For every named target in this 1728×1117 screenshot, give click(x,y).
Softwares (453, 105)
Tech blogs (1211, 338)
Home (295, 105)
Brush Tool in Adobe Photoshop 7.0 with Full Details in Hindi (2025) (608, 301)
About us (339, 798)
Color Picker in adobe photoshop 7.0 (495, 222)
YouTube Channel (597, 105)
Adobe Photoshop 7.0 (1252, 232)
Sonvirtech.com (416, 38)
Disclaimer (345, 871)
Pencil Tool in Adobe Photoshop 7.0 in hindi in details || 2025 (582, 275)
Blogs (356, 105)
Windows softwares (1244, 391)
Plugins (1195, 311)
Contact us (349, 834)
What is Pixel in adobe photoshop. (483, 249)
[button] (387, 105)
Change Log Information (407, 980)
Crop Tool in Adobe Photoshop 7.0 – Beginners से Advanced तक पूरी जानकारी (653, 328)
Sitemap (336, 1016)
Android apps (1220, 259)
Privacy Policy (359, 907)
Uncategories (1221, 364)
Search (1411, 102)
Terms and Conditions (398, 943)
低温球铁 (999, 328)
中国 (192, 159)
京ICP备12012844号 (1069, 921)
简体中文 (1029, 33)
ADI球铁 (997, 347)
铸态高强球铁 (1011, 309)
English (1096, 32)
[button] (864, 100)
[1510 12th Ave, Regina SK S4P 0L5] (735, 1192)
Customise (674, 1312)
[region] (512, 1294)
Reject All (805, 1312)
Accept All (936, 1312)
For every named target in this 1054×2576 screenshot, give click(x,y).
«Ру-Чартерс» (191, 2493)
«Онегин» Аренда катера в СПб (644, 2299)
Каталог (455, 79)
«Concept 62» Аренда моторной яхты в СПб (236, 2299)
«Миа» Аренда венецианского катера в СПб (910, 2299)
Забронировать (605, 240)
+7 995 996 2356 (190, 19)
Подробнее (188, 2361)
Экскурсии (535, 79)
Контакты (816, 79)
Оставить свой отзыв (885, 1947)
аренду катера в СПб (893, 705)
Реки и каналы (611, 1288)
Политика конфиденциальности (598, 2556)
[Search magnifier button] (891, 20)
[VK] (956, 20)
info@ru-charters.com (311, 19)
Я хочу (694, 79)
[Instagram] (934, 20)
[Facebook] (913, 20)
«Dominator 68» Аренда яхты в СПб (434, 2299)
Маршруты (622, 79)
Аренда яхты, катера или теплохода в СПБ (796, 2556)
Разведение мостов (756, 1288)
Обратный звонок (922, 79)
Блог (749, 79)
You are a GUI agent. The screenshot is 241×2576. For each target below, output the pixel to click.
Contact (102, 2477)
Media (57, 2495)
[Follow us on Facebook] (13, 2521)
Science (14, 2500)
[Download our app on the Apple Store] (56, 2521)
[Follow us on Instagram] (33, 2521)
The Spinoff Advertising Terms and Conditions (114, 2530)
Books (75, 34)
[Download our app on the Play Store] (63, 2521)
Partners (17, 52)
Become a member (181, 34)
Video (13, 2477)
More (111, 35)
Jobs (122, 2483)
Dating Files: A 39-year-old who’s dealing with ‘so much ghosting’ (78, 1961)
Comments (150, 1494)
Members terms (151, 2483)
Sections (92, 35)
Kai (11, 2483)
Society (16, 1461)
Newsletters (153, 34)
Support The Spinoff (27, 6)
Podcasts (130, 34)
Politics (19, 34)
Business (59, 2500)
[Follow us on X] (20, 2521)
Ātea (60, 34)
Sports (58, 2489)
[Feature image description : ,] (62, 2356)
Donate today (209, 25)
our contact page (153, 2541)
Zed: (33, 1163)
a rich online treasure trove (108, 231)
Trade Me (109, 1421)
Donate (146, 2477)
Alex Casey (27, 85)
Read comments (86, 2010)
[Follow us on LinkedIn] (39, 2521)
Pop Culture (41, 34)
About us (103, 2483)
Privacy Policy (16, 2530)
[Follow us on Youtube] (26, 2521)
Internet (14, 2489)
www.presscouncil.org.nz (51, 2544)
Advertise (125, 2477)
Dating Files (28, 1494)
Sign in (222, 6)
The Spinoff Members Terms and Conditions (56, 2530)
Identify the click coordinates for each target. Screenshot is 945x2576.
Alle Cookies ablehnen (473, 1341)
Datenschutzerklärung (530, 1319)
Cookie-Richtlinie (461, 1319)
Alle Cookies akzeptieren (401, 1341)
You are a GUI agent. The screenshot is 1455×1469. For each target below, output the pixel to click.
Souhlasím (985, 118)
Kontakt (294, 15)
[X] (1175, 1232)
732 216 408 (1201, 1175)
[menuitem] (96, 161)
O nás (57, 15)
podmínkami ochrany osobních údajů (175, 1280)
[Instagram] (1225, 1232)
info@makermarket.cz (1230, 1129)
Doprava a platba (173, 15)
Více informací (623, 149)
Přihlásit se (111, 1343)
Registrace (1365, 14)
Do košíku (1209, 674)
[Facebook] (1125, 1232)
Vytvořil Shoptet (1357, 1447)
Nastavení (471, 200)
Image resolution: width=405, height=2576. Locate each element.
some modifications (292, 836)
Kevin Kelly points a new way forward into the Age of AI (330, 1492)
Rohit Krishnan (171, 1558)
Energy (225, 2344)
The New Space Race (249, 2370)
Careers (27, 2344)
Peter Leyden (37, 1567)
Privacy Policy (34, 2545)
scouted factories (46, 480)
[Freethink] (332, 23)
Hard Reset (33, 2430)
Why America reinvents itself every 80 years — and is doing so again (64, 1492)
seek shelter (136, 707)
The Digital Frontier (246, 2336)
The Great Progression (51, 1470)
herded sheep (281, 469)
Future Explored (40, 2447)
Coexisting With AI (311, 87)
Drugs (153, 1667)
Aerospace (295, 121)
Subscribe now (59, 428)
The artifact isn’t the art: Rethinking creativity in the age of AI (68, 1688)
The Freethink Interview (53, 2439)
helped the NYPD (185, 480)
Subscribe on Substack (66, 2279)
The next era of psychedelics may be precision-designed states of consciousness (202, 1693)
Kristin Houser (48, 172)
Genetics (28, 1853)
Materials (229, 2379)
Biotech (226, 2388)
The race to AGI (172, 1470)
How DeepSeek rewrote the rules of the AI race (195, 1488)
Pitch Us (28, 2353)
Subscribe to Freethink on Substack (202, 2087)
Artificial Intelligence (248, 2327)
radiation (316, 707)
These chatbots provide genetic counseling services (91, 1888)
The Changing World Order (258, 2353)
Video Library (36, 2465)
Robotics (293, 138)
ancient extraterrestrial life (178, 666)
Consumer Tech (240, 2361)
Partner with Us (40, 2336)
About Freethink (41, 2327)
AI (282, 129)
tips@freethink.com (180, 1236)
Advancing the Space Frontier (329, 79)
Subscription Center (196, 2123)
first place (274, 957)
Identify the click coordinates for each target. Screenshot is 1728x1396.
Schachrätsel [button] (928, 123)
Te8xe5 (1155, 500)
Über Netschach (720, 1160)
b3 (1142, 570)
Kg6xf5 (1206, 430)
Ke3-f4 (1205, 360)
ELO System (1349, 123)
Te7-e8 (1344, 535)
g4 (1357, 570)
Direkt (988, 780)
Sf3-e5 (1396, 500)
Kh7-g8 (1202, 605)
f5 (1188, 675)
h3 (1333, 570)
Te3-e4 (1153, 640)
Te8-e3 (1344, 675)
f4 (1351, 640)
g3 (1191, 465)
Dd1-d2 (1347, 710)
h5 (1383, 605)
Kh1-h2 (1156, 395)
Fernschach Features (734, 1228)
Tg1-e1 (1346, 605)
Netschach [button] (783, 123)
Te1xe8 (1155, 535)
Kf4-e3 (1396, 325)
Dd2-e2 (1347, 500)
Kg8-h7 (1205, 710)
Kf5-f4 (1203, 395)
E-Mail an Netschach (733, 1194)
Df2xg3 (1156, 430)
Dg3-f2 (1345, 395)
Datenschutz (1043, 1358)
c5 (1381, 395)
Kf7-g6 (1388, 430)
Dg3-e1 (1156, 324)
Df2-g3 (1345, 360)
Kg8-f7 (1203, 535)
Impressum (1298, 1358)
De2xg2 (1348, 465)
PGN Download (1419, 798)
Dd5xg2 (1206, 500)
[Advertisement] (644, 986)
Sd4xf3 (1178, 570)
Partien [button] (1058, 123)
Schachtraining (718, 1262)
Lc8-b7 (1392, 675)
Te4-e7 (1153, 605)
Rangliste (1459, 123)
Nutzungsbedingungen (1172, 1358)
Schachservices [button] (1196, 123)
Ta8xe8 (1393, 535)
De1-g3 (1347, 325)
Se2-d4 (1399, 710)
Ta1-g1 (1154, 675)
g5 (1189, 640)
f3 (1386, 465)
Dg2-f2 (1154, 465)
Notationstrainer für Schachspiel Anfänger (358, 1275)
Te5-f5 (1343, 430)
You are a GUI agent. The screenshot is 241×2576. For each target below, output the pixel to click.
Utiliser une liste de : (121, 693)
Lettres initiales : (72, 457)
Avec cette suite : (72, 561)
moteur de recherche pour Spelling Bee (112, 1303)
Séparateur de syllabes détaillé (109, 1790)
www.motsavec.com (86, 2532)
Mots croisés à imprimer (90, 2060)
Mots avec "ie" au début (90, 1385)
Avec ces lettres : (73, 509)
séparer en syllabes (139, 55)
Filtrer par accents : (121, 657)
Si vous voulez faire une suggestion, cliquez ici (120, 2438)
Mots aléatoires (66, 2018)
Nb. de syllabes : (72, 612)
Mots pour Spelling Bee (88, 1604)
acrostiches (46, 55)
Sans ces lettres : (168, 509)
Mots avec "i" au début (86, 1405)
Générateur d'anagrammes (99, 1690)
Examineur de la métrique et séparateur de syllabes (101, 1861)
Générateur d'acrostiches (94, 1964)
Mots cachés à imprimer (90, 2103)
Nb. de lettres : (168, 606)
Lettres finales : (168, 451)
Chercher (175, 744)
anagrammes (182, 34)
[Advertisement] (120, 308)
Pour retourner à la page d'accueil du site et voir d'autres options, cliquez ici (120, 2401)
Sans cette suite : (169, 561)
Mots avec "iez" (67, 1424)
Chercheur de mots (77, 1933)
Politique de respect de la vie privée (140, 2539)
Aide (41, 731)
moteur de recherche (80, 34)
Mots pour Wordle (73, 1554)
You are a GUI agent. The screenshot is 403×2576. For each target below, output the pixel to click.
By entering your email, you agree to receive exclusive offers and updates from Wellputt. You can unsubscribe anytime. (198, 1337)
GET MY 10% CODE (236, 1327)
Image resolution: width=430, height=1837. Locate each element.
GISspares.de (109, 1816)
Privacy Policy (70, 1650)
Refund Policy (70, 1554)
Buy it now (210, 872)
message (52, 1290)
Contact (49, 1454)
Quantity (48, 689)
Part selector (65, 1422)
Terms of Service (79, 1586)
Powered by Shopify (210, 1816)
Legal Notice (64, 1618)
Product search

※ ※ ※

The task: Please give an exact copy of the lines above, beginning with the line containing "radiation (316, 707)" and running through the line containing "De1-g3 (1347, 325)", and of no other lines.

Your response:
radiation (316, 707)
These chatbots provide genetic counseling services (91, 1888)
The Changing World Order (258, 2353)
Video Library (36, 2465)
Robotics (293, 138)
ancient extraterrestrial life (178, 666)
Consumer Tech (240, 2361)
Partner with Us (40, 2336)
About Freethink (41, 2327)
AI (282, 129)
tips@freethink.com (180, 1236)
Advancing the Space Frontier (329, 79)
Subscription Center (196, 2123)
first place (274, 957)
Identify the click coordinates for each target. Screenshot is 1728x1396.
Schachrätsel [button] (928, 123)
Te8xe5 (1155, 500)
Über Netschach (720, 1160)
b3 (1142, 570)
Kg6xf5 (1206, 430)
Ke3-f4 (1205, 360)
ELO System (1349, 123)
Te7-e8 (1344, 535)
g4 (1357, 570)
Direkt (988, 780)
Sf3-e5 (1396, 500)
Kh7-g8 (1202, 605)
f5 (1188, 675)
h3 (1333, 570)
Te3-e4 (1153, 640)
Te8-e3 (1344, 675)
f4 (1351, 640)
g3 (1191, 465)
Dd1-d2 (1347, 710)
h5 (1383, 605)
Kh1-h2 (1156, 395)
Fernschach Features (734, 1228)
Tg1-e1 (1346, 605)
Netschach [button] (783, 123)
Te1xe8 (1155, 535)
Kf4-e3 (1396, 325)
Dd2-e2 (1347, 500)
Kg8-h7 (1205, 710)
Kf5-f4 (1203, 395)
E-Mail an Netschach (733, 1194)
Df2xg3 (1156, 430)
Dg3-f2 (1345, 395)
Datenschutz (1043, 1358)
c5 (1381, 395)
Kf7-g6 (1388, 430)
Dg3-e1 (1156, 324)
Df2-g3 (1345, 360)
Kg8-f7 (1203, 535)
Impressum (1298, 1358)
De2xg2 (1348, 465)
PGN Download (1419, 798)
Dd5xg2 (1206, 500)
[Advertisement] (644, 986)
Sd4xf3 (1178, 570)
Partien [button] (1058, 123)
Schachtraining (718, 1262)
Lc8-b7 (1392, 675)
Te4-e7 (1153, 605)
Rangliste (1459, 123)
Nutzungsbedingungen (1172, 1358)
Schachservices [button] (1196, 123)
Ta8xe8 (1393, 535)
De1-g3 (1347, 325)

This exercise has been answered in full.